> _Material to process_
-------
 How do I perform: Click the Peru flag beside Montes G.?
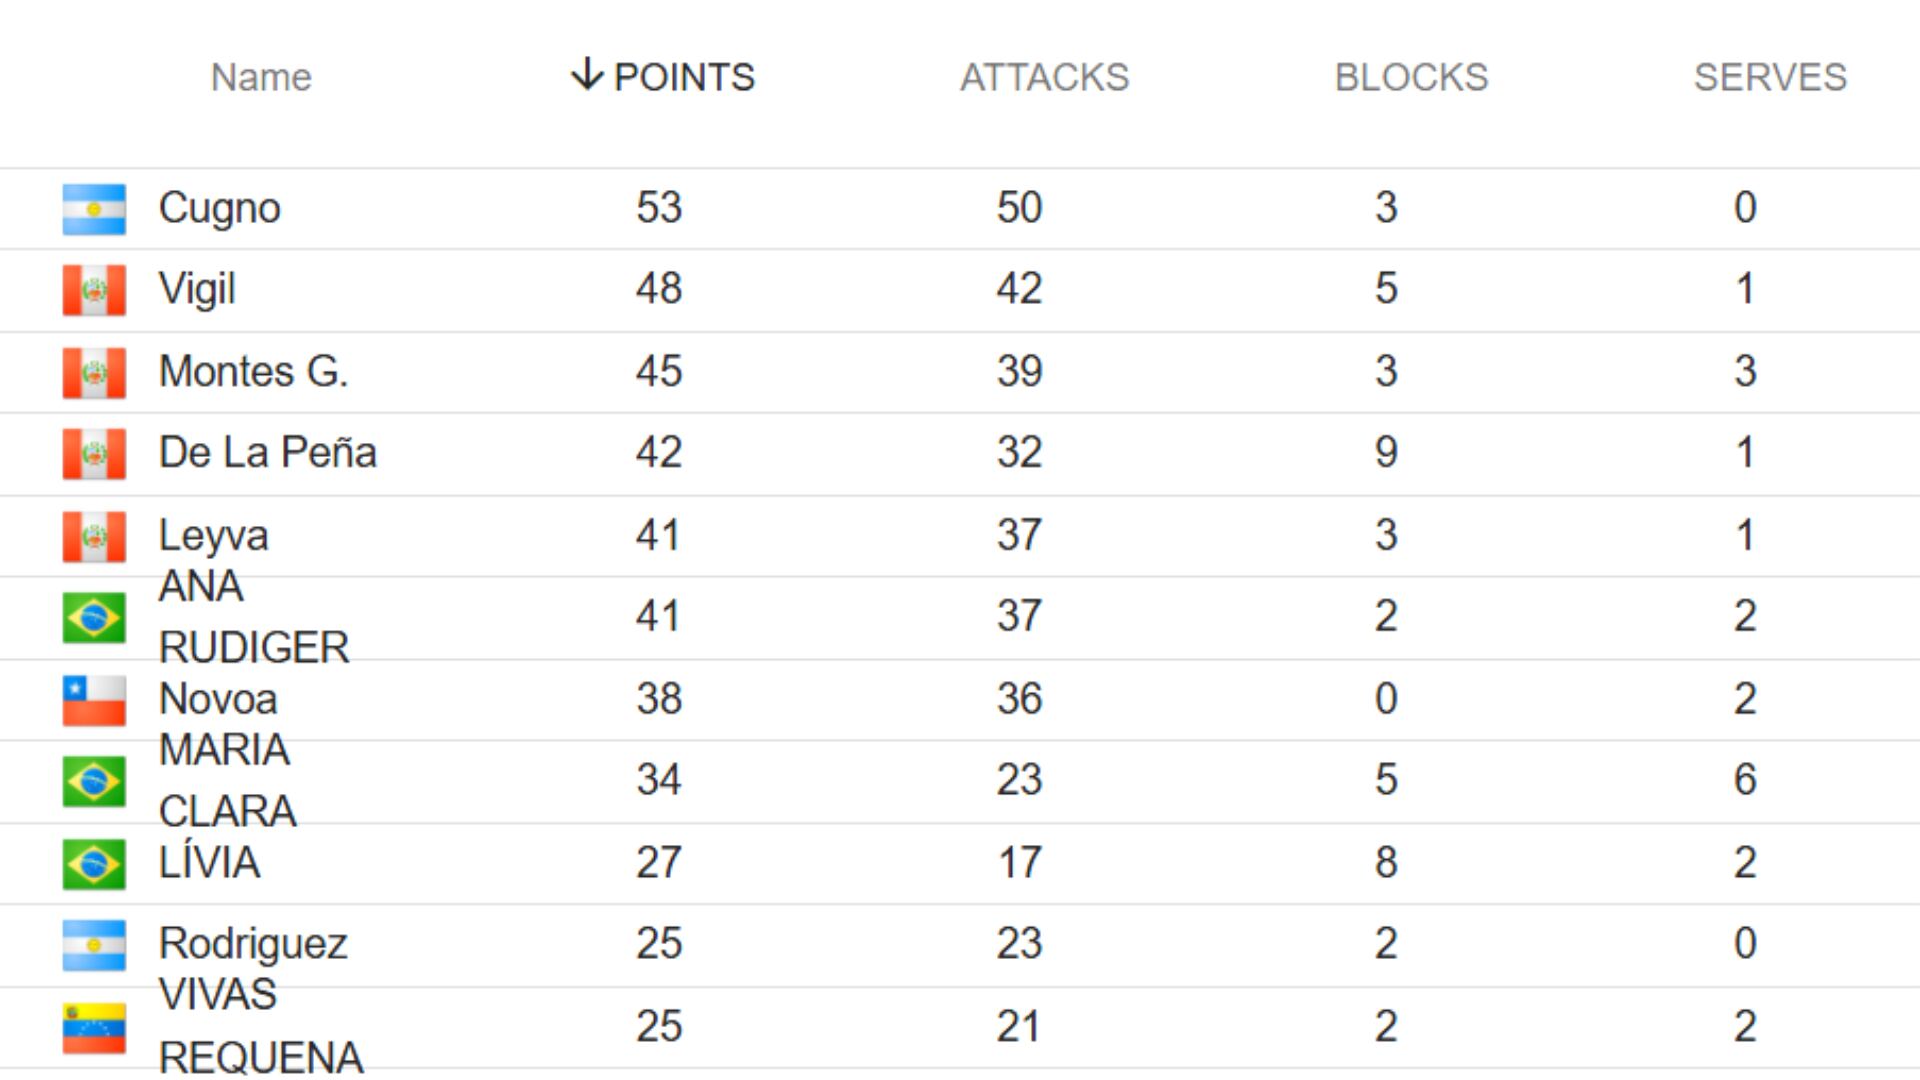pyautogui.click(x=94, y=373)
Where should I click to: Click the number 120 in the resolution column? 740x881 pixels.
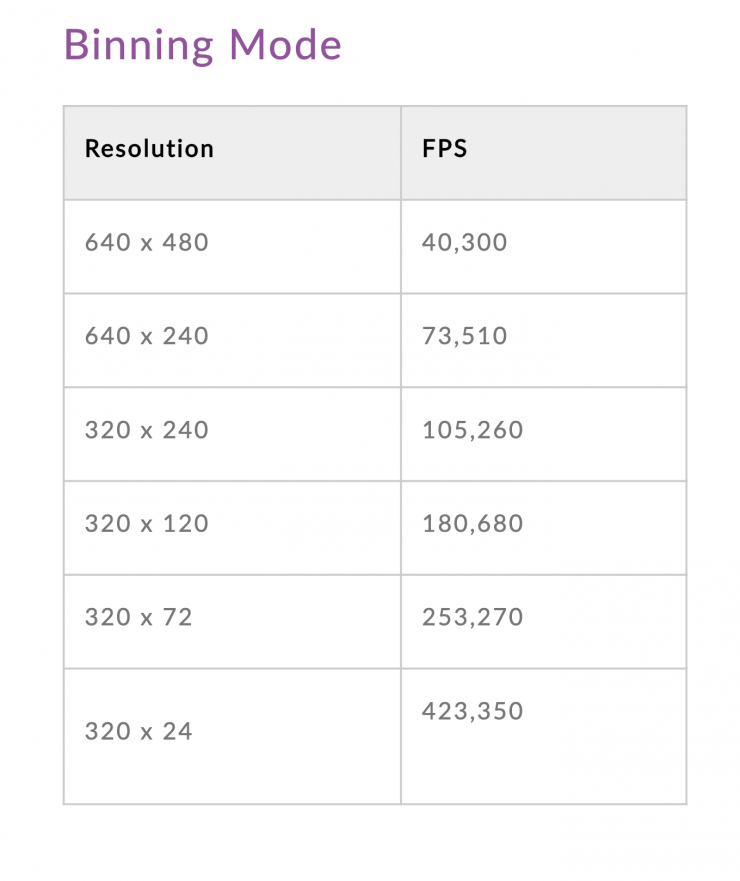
-------
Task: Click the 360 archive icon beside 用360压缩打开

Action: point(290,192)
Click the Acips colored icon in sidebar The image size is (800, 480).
-------
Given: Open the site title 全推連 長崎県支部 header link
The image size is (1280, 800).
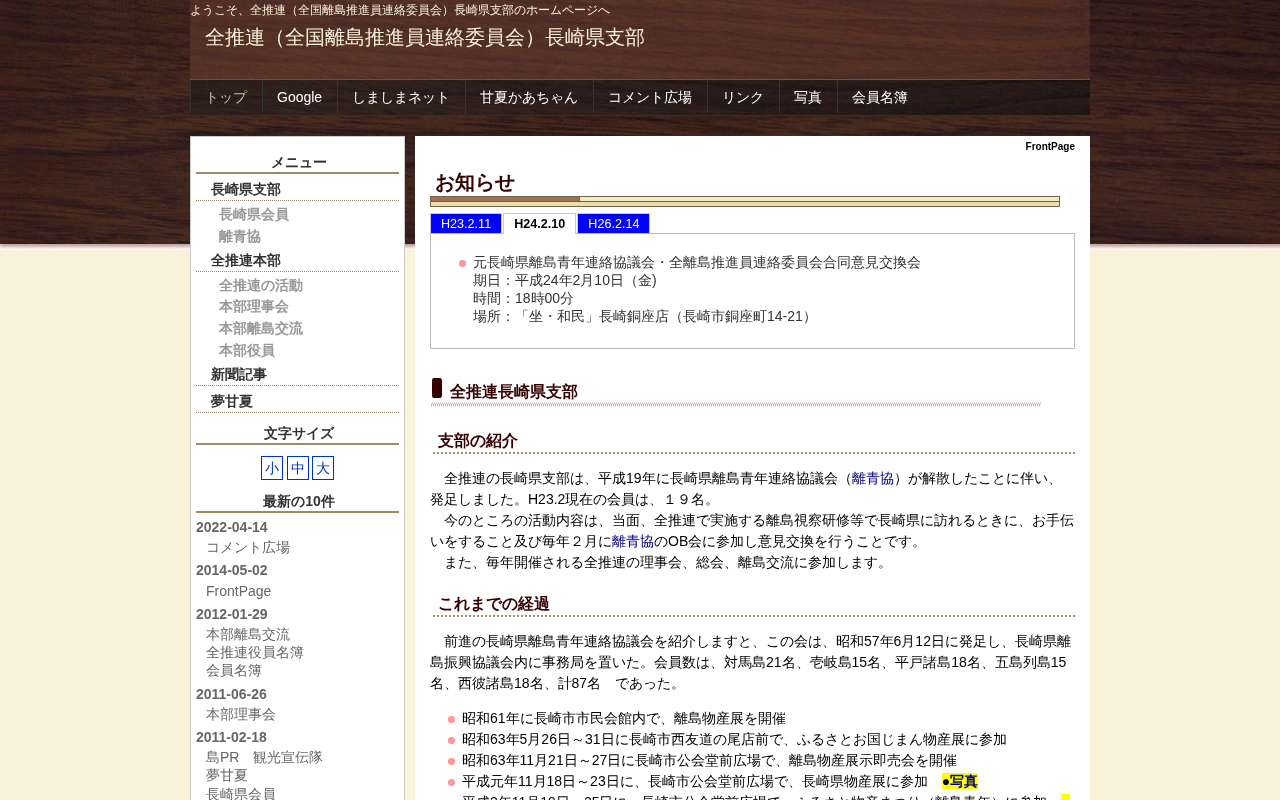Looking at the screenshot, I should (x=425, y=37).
-------
With the pictures removed, print only the lines starting at the line that has "How do I perform: Click" and ending at the line that has "Where should I", both ends included, exactly as they stand above.

> _Answer to this task_
 How do I perform: Click the Peru flag beside Montes G.?
pyautogui.click(x=94, y=373)
Where should I click to: Click the number 120 in the resolution column? 740x881 pixels.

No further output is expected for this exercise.